His article defined the boundaries for the final battle by focusing on brain imaging, the new technology that watches the human brain as it functions in real time. While brain imaging was invented for diagnostics reasons, Wolfe underscored its importance for broaching metaphysical and eschatological issues, such as the complex mysteries of personhood, the self, the soul and free will. According to their approach all man’s emotions, feelings, and morality were mere sense impressions, the spontaneous result of biochemical changes.  

German philosopher Frederick Nietzsche made quite a stir in the late 19th century when he informed the world that God is dead!  Since then most people have misunderstood what he meant. He wasn’t saying that God had lived and then He died. Nietzsche meant that in his sophisticated world, no one of any education, intelligence or cultural breeding believed in God anymore, so He was as good as dead.

Echoing Friedrich Nietzsche, Wolfe predicted that the next generation would believe the soul, the last refuge of values, is dead because educated people no longer believe it exists. Wolfe believes that the soul for the next generation will occupy the same intellectual realm as witches and warlocks.

It is also clear that the Death of the Soul Movement is symptomatic of a larger scheme. Cryogenics or the freezing of the dead so that medical science can later resurrect them is a part of trans-humanism, a utopian attempt to establish man’s earthly immortality. The theory is that frozen bodies can be thawed in hundreds of years when the cure for what killed them would invariably be found.

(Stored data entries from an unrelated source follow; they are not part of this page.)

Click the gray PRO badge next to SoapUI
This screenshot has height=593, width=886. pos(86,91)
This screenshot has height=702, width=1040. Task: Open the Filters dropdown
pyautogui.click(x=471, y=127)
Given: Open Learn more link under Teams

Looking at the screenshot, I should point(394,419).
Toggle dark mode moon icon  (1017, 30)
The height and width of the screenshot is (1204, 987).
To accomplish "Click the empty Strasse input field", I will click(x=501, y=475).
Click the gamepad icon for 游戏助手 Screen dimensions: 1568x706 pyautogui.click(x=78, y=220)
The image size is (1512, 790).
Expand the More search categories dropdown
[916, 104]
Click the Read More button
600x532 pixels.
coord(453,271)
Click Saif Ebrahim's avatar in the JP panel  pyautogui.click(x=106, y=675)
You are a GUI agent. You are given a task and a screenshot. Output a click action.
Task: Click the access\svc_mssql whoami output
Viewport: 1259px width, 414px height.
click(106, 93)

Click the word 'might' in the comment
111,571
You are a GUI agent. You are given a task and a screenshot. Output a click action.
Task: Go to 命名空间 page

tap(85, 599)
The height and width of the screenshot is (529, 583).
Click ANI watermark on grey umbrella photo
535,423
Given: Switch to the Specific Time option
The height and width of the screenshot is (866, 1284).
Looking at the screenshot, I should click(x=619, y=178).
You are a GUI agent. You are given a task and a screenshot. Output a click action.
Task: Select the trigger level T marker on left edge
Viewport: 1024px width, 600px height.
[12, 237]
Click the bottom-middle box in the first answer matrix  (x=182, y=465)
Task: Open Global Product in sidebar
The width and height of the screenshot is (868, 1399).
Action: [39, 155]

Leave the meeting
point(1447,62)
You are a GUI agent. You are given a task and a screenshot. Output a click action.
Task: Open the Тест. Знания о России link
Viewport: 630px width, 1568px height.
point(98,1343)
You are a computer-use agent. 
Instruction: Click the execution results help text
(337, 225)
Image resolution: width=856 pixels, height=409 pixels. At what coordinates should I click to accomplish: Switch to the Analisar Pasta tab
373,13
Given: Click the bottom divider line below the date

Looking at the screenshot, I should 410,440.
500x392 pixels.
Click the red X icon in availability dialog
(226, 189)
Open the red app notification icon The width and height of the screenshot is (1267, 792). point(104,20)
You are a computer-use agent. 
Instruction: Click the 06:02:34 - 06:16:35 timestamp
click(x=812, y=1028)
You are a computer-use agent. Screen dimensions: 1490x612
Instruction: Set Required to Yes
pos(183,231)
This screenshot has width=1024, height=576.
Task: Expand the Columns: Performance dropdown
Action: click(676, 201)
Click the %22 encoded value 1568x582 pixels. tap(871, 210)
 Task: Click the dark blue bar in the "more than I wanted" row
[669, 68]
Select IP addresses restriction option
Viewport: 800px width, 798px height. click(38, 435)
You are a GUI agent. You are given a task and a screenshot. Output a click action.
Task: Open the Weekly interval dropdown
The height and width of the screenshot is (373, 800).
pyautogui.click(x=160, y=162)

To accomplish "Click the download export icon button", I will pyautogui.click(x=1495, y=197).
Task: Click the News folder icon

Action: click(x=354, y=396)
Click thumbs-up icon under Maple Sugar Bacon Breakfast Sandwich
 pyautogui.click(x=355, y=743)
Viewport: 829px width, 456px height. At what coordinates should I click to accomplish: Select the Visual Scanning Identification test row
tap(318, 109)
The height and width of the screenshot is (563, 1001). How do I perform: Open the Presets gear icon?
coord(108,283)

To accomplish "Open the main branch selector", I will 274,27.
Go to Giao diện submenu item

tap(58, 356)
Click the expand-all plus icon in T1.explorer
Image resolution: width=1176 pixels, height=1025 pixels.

The first cryopreservation was in 1967. To fill the void created by the death of the soul, these modern Doctor Frankensteins have sacralized the earth and made man’s body the object of immortalization. So while they believe man does not have an eternal soul, his body through scientific discovery and manipulation can eventually achieve earthly immortality. This effectively flips Christianity on its head.

This is another and maybe more dangerous attempt to replace an eternal God with an eternal man, which is the fulfillment of the serpent’s promise of ye shall be like gods, in the Garden of Eden. How important is it for us to understand and oppose this new attack? If science can eliminate the immortal soul, then Christ’s death, Resurrection the Christian faith are all fictitious.

A rival situation has been taking place since the late 20th century. One of the essential teachings of the Catholic Church is that each individual has been blessed with an immortal soul that was made in the image and likeness of God. America’s cultural elite, the so-called enemies of the cross that St. Paul warned, have dedicated themselves to the final destruction of all the superstitious remnants of Christian belief. Echoing both Nietzsche and Wolf their militancy has focused on the human soul as the final battleground. To accomplish their final victory, atheistic scientists had to conjure a way to kill the soul.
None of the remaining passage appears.